Dia pun meminta kepada pemerintah segera mengambil kebijakan sehingga jumlah perokok bisa jauh menurun. Salah satunya dengan meningkatkan harga rokok dengan cukai rokok yang mungkin bisa di atas 50 persen

"Saya yakin anak-anak enggak akan bisa membeli [rokok]. Sekarang rokok kita murah jadi anak-anak sekolah pun bisa membelinya," ungkapnya politisi Partai Gerindra itu.

Sementara itu, Ketua Umum Komisi Nasional Pengendalian Tembakau, Hasbullah Thabrany mendorong agar anggota dewan dapat mendesak pemerintah untuk menaikan cukai rokok. Selain itu, dia juga meminta agar dana cukai bisa mensubstitusi tani tembakau dan cengkeh serta mendidik alih profesi pekerja rokok. Lalu Guru besar Fakultas Kesehatan Masyarakat Universitas Indonesia (UI) tersebut juga berharap para legislator dapat mengawal penggunaan dana pajak rokok daerah di dapil masing-masing.

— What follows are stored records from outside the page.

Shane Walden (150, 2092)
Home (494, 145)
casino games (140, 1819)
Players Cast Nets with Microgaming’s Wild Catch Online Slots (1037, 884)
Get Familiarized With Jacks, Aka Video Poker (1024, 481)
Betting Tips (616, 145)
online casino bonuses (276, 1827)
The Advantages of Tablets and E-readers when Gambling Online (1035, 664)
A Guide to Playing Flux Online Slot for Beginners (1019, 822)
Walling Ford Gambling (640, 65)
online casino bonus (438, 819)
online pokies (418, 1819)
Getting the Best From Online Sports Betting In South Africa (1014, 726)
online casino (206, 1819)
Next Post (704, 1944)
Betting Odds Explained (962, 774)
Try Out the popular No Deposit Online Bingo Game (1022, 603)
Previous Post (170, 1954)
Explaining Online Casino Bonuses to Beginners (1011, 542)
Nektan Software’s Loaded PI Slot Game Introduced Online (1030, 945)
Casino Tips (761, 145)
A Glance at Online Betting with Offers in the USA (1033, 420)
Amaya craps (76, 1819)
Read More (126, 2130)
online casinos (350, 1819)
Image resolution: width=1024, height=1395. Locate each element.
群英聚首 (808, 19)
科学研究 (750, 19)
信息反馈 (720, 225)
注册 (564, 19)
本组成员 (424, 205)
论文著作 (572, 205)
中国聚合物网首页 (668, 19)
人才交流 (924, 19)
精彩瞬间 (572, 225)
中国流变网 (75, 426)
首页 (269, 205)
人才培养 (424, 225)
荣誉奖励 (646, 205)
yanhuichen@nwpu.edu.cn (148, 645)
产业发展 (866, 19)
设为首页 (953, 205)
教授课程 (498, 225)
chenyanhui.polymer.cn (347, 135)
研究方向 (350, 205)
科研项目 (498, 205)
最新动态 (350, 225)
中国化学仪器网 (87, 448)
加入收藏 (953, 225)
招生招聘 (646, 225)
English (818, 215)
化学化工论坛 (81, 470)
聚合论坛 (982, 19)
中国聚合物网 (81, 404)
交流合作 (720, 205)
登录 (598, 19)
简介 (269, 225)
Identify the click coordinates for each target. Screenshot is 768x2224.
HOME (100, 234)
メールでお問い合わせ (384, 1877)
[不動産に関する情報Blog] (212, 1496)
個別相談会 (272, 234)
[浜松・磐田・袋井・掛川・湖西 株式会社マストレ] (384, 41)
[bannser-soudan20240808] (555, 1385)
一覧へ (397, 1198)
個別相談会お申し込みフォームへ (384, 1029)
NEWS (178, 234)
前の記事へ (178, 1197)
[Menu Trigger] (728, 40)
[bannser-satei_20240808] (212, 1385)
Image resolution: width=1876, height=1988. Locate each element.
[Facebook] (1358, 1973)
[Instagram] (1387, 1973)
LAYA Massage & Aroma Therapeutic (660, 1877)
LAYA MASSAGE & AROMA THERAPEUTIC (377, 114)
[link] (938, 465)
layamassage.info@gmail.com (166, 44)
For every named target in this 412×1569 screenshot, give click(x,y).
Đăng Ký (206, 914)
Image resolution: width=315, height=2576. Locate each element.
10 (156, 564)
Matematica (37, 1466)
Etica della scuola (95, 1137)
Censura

"Kami juga berharap bapak-ibu sekalian ketika kunjungan ke dapil masing-masing daerah agar ikut memantau agar dana pajak rokok daerah, ada anggaran sekitar Rp19-20 triliun sekarang ini pada 2022 dibagi rata ke seluruh pemda yang minimal 50 persen untuk kesehatan," kata Hasbullah.

Dia menilai pembagian tersebut penting supaya mereka bisa menggunakan dana tersebut untuk penguatan kawasan tanpa rokok serta melindungi anak-anak di dapil masing-masing. Terutama agar tidak menjadi pecandu rokok.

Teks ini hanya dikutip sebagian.